Max Mosley is suing Google UK to get the company to take down pictures of him at a sex party.
Mosley is the former head of Formula 1 racing and son of British Union of Fascists founder Oswald Mosley. He sued the News of the World over its 2008 story, “F1 boss has sick Nazi orgy.”
In the UK, he sued News of the World and was awarded nearly 70,000 euros. A UK court ruled in 2008 that there was “no justification” for News of the World to publish the report about Mosley. Mosley had argued the video simply showed “harmless, consensual and private, with no Nazi overtones” role-playing, according to the Huffington Post.
“The scale of the distress and indignity in this case is difficult to comprehend.
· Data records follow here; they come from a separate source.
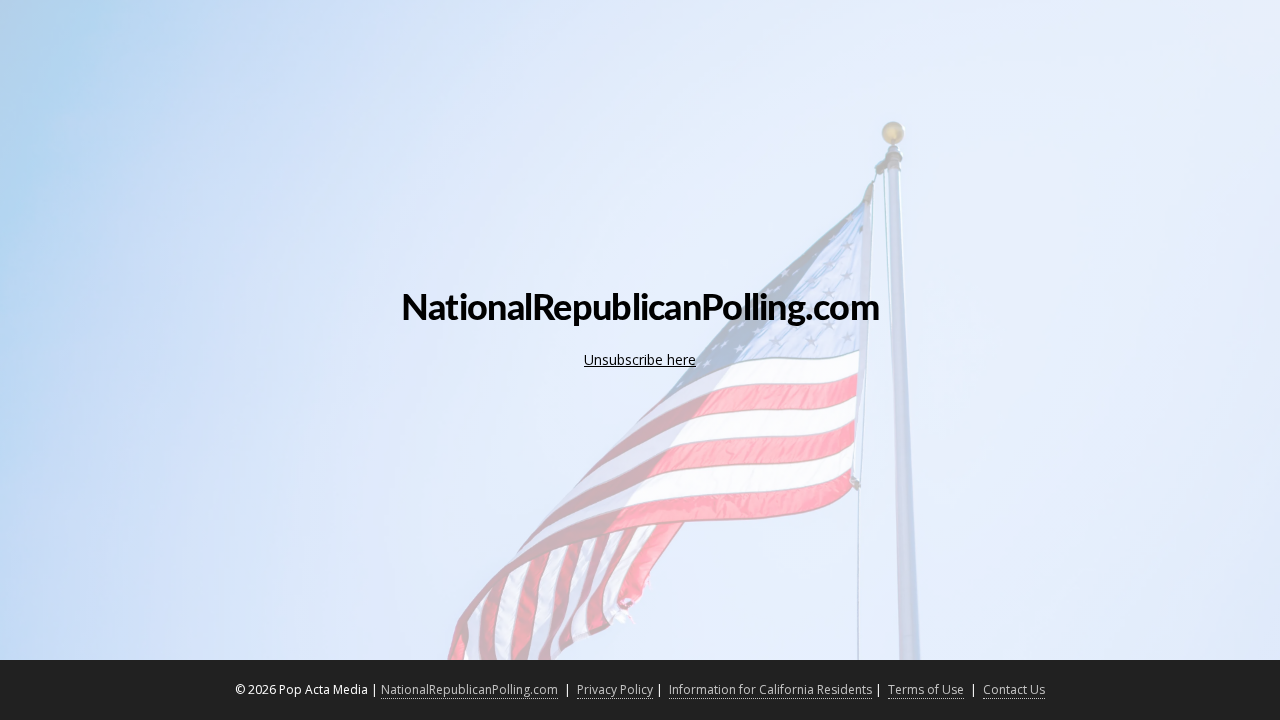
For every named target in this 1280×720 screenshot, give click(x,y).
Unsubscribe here (640, 359)
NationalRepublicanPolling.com (469, 689)
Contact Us (1014, 689)
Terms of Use (926, 689)
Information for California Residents (770, 689)
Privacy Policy (615, 689)
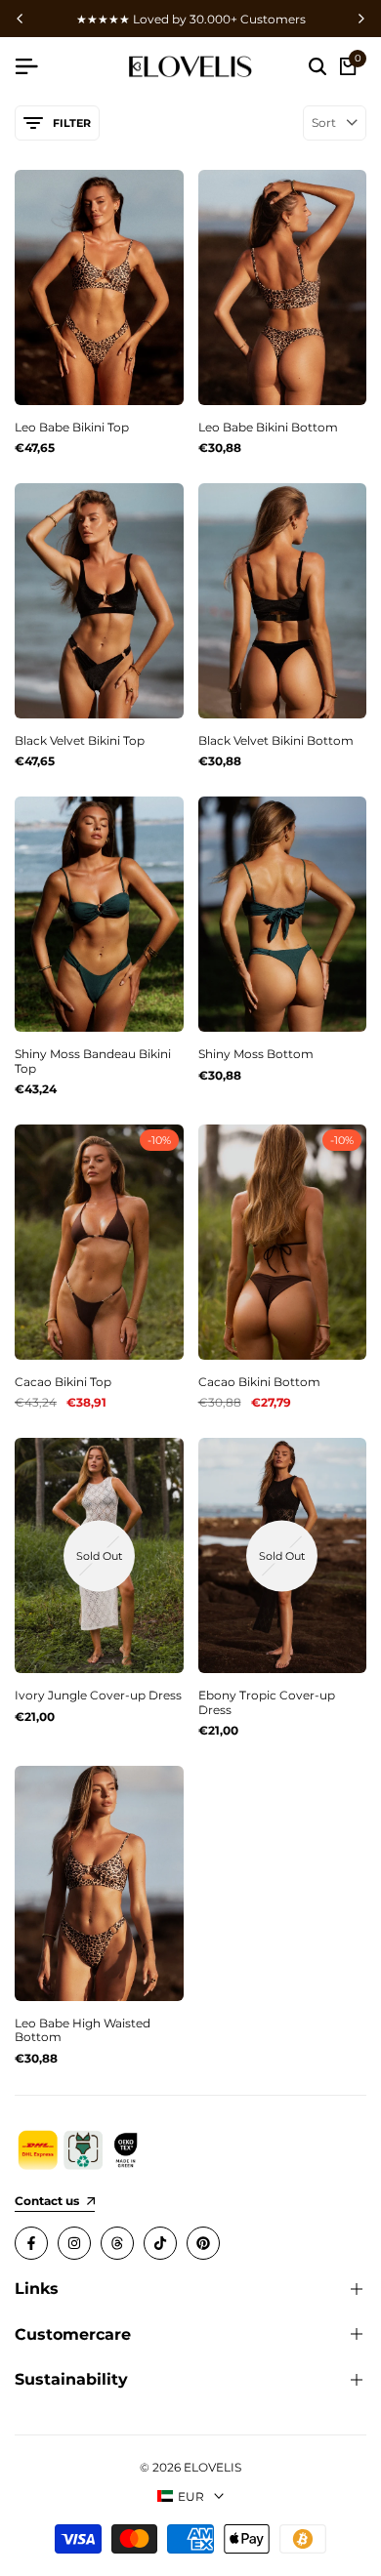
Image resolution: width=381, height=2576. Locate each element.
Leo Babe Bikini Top (72, 427)
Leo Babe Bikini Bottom (268, 427)
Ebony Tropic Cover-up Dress (266, 1702)
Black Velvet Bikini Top (80, 741)
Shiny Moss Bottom (256, 1054)
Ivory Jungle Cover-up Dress (98, 1695)
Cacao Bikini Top (63, 1382)
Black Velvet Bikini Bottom (276, 741)
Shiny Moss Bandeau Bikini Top (93, 1061)
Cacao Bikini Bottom (259, 1382)
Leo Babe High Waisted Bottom (82, 2030)
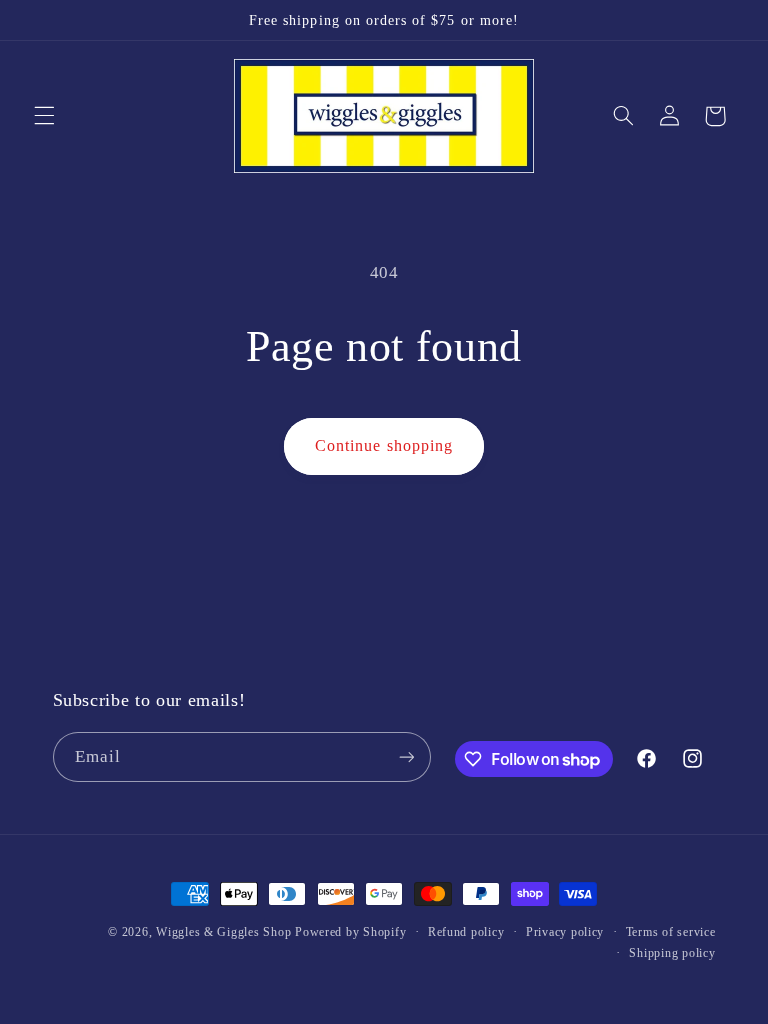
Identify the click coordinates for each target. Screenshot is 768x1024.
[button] (44, 116)
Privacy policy (565, 932)
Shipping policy (672, 953)
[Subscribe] (406, 756)
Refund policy (466, 932)
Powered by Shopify (350, 932)
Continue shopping (384, 445)
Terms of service (671, 932)
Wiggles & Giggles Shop (223, 932)
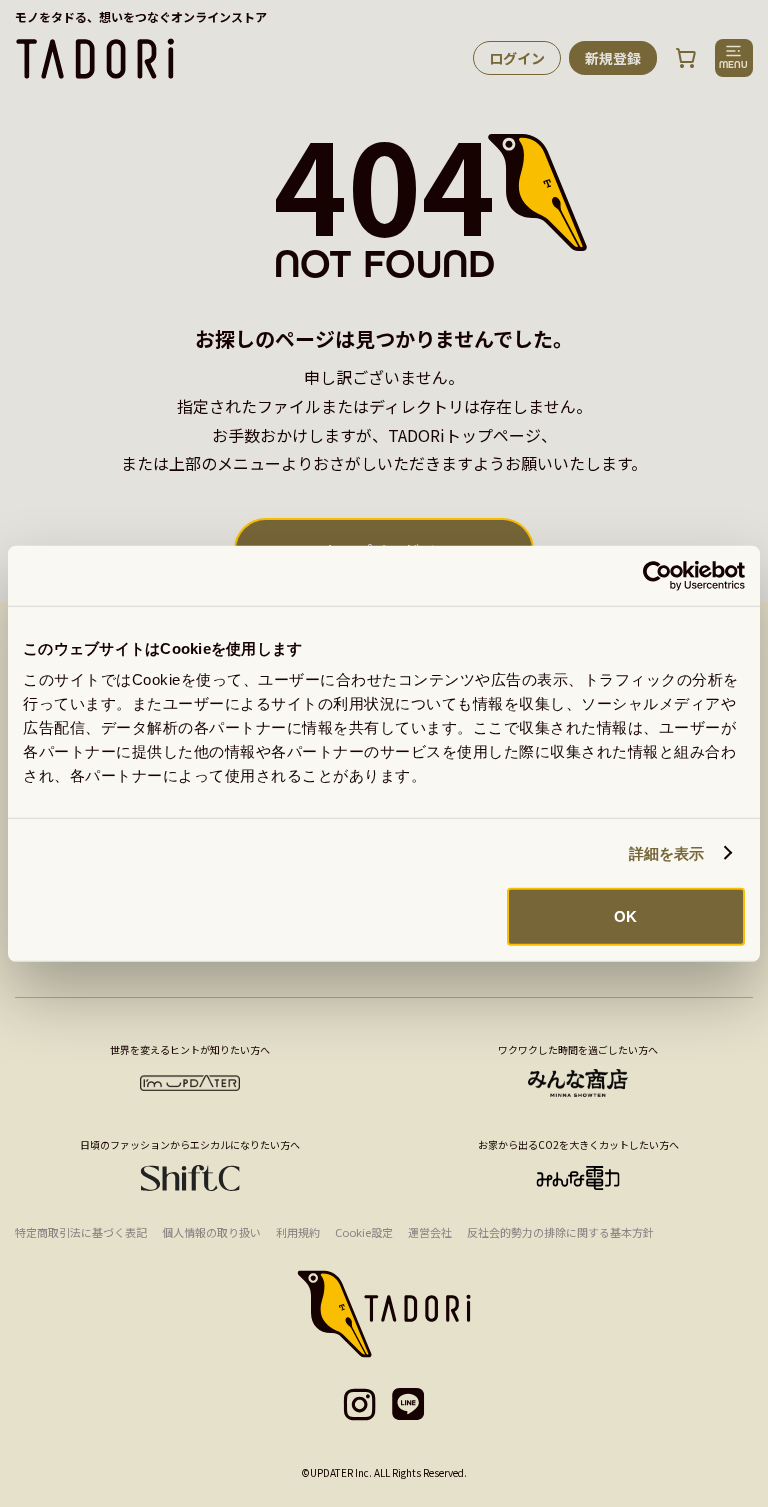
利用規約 (298, 1232)
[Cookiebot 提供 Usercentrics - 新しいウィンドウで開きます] (657, 575)
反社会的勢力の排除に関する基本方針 (560, 1232)
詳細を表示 (667, 852)
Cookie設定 (364, 1232)
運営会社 (430, 1232)
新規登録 (613, 58)
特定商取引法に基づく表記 (81, 1232)
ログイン (517, 58)
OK (625, 916)
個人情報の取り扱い (211, 1232)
It is probably unprecedented,” UK Justice Eady said.
Mosley also sued News of the World in France over the report and was awarded 7,000 euros in 2011.
His lawsuit argues that the photos being accessible on Google breaks the Data Protection Act and his privacy.
The lawsuit “seeks to compel Google to stop gathering and publishing images that the English High Court decided in 2008 were unlawful in the landmark privacy case Mosley v News Group Newspapers,” a press release from his lawyers states.
“As the gateway to the internet Google makes enormous profits and has great influence, so I have not taken this action lightly,” Mosley said in a statement published on his law firm’s website. “But Google should operate within the law rather than according to rules it makes itself. It cannot be allowed to ignore judgements in our courts.”
A Google spokesperson told The Guardian that Google has “taken down hundreds of URLs” at Mosley’s requests.
While in the EU, the issue of the “right to be forgotten” has been in the news lately — this case is not about that. The EU Court of Justice decided earlier this year that Google must remove personal information and links from search results when people complain they are “inadequate, irrelevant or no longer relevant, or excessive.”
“This is not a case about the ‘right to be forgotten’ or freedom of speech. Nor does it require Google to act as an arbiter of what is lawful and what is not,” Mosley’s lawyers said in their press release. “The High Court has already made that decision in respect of the images concerned. All that Google is being asked to do is to take practical measures to give effect to that decision of the court.”
iMediaEthics has written to Mosley’s lawyers at Payne Hicks Beach as well as to Google for comment.
According to The Guardian, Mosley “has already won similar claims against Google in the German and French courts,” which Google is appealing.